* SOURCE MATERIAL
# # # # #

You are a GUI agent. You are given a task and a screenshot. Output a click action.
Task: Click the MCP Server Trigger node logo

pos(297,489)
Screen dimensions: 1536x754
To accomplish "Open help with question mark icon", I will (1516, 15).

# # # # #

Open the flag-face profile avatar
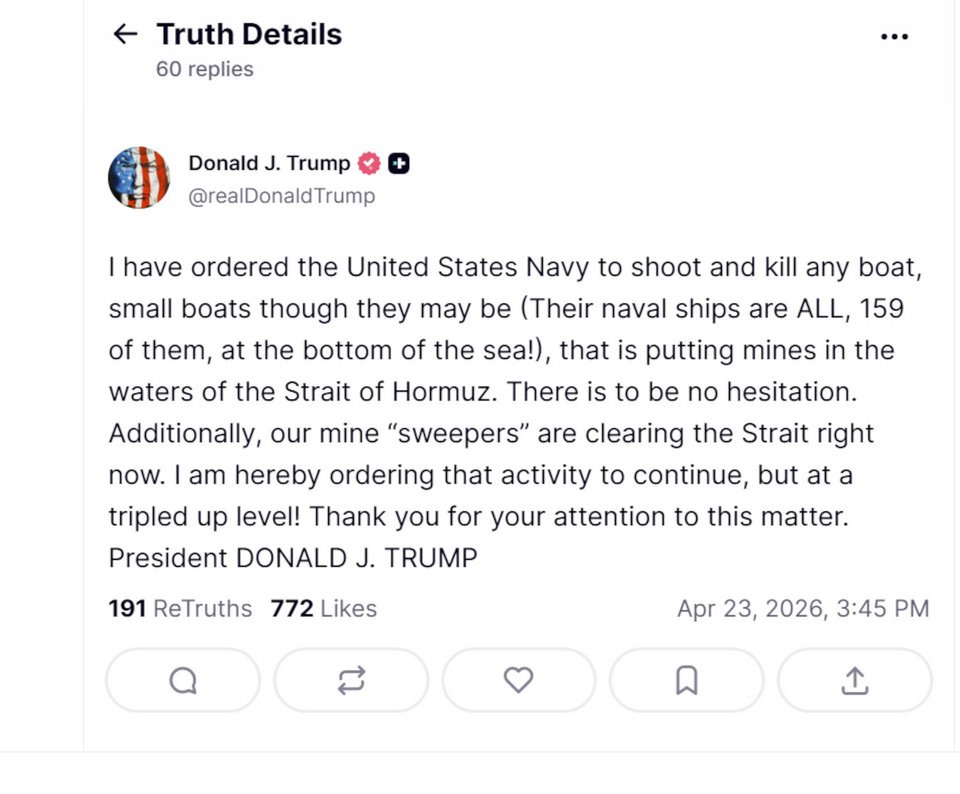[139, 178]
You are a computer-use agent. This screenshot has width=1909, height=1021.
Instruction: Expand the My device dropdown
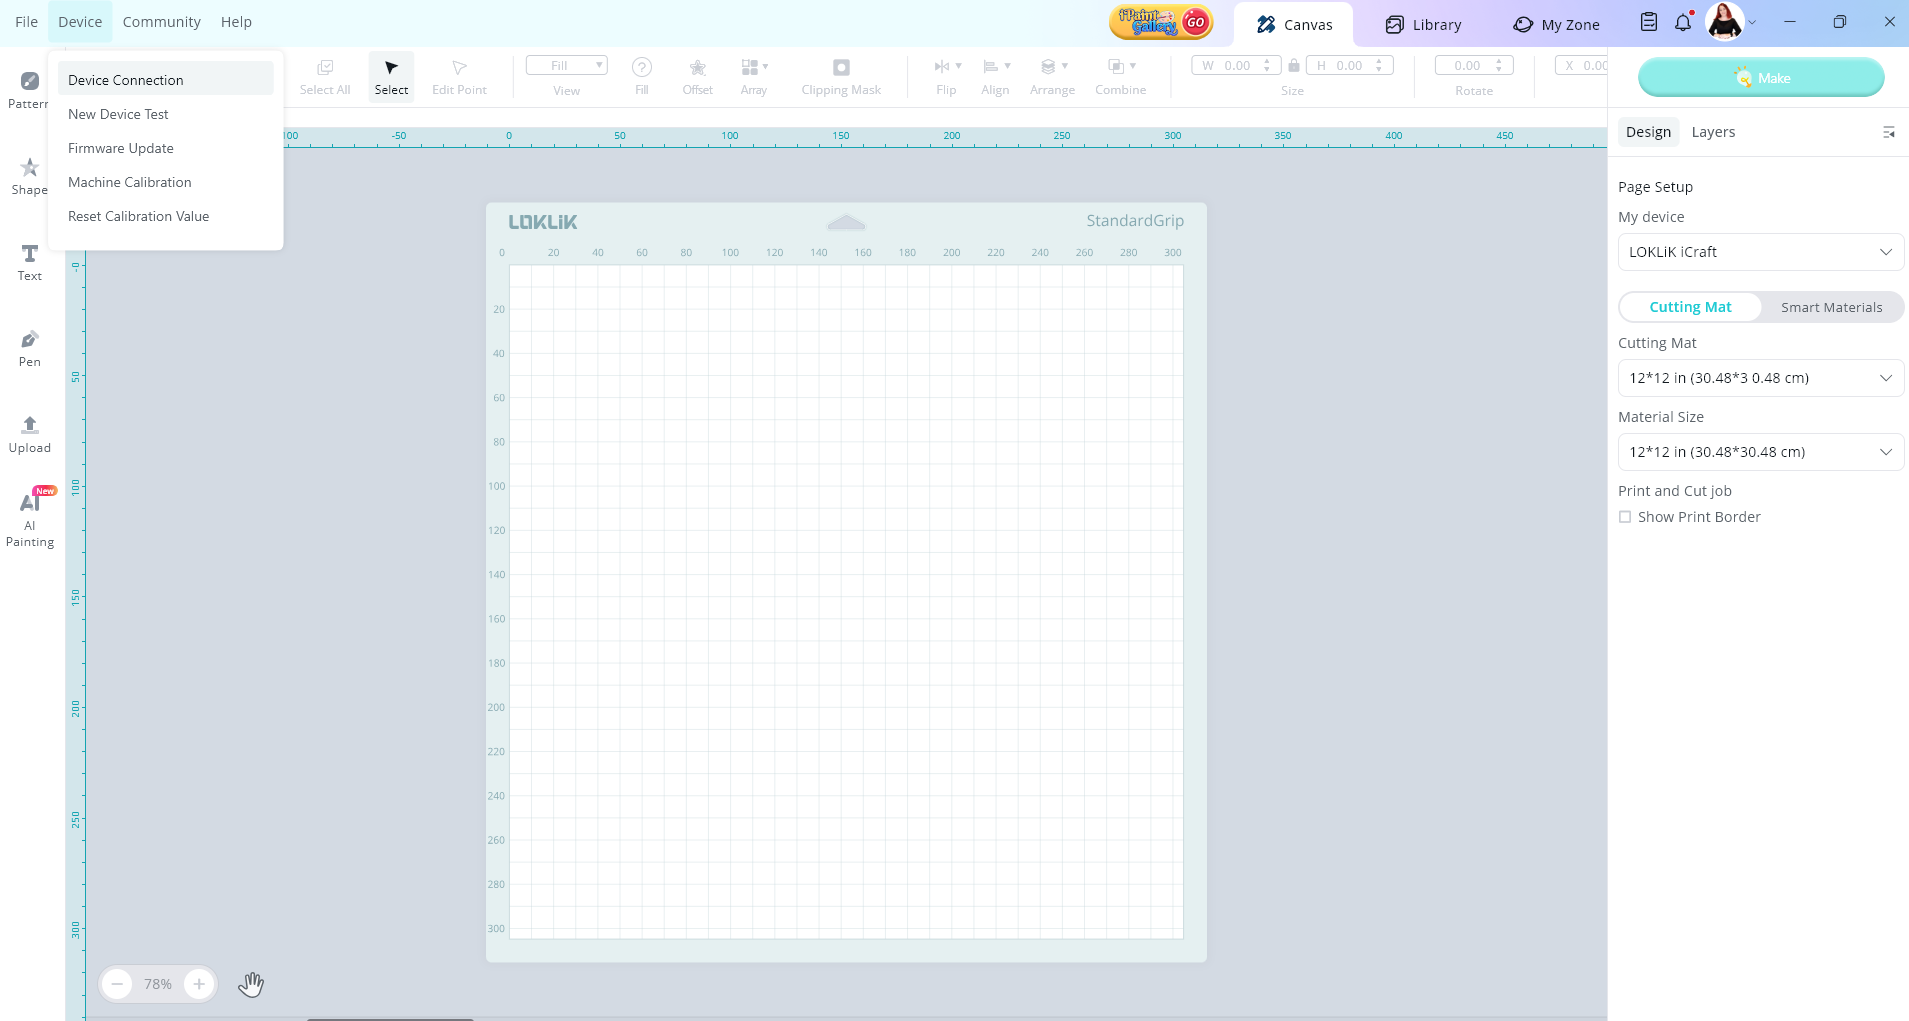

# # # # #

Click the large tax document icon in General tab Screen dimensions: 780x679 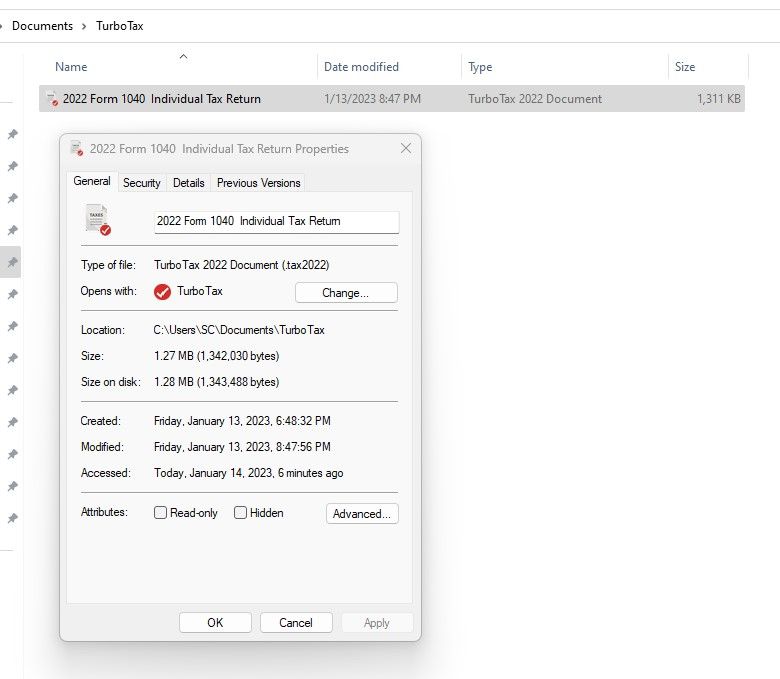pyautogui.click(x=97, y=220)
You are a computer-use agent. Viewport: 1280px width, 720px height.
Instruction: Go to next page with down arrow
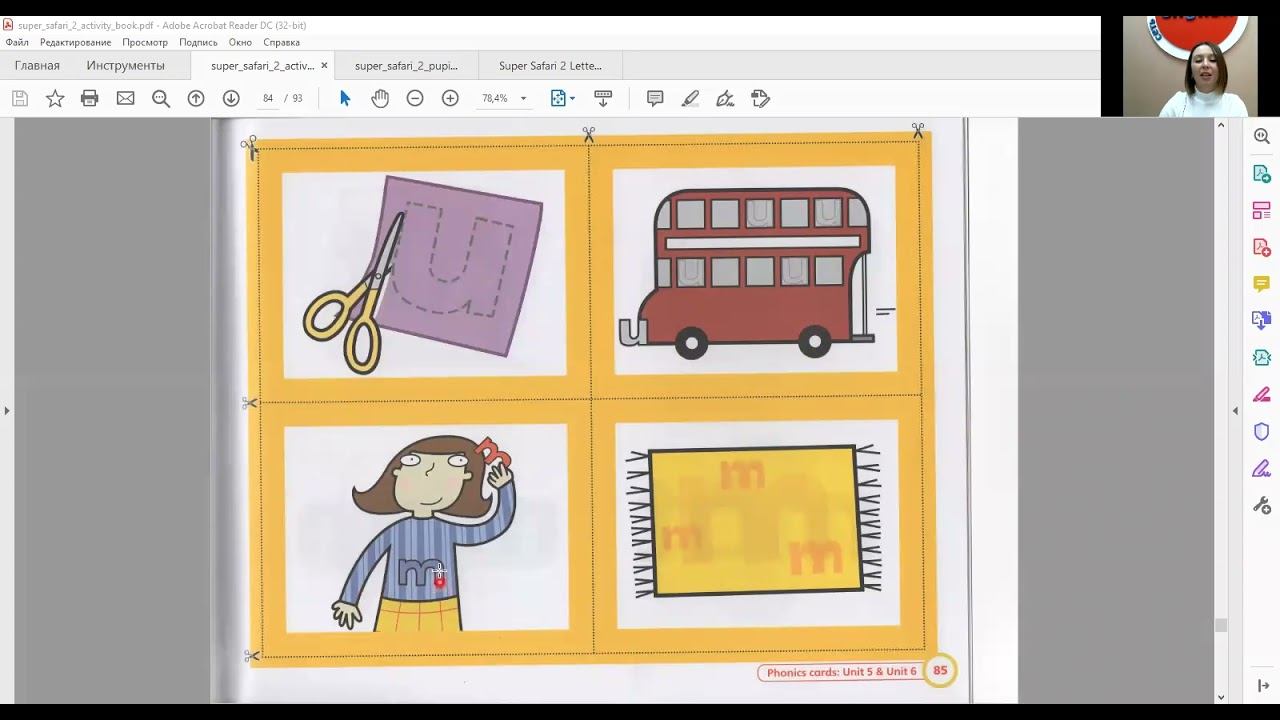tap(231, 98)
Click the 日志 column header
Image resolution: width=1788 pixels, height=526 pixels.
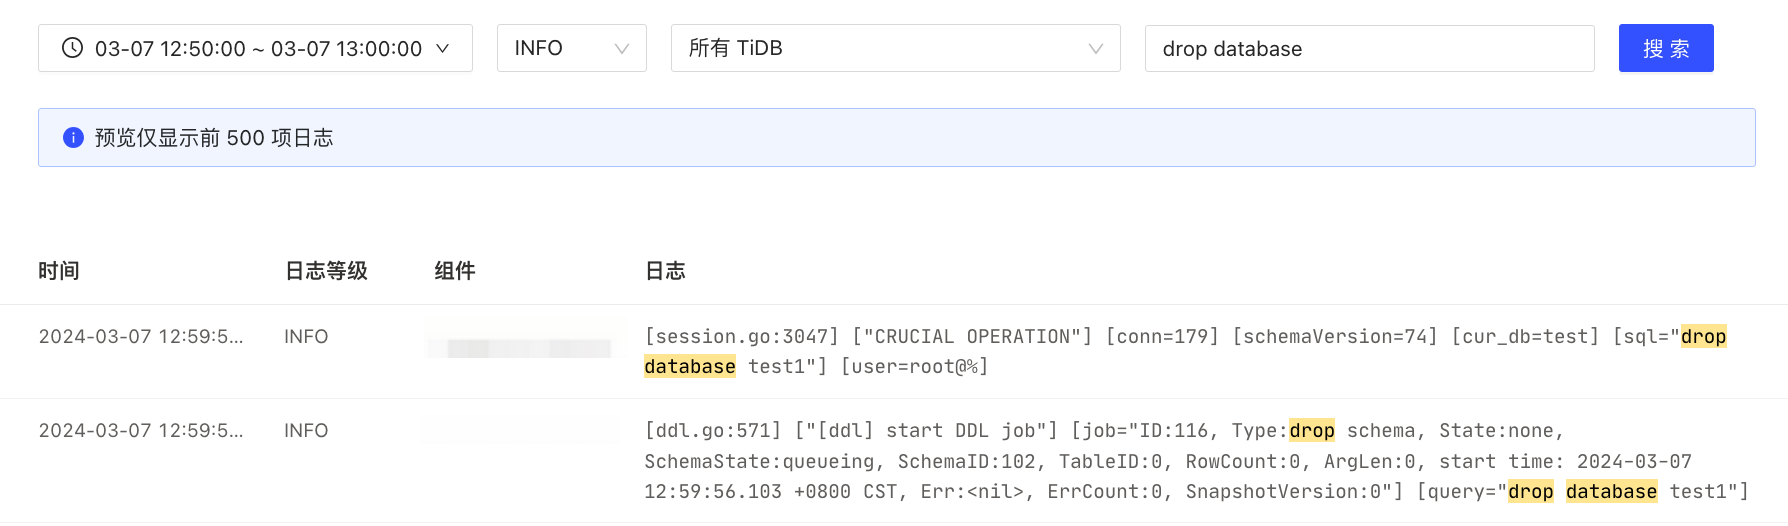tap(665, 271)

# # # # #

* WHAT TO DO
Sift the data above for lines with "agent", then copy each one.

* RESPONSE BOX
You are a GUI agent. You are given a task and a screenshot. Output a click action.
You are a computer-use agent. This screenshot has width=1909, height=1021.
You are a computer-use agent. Viewport: 1280px width, 720px height.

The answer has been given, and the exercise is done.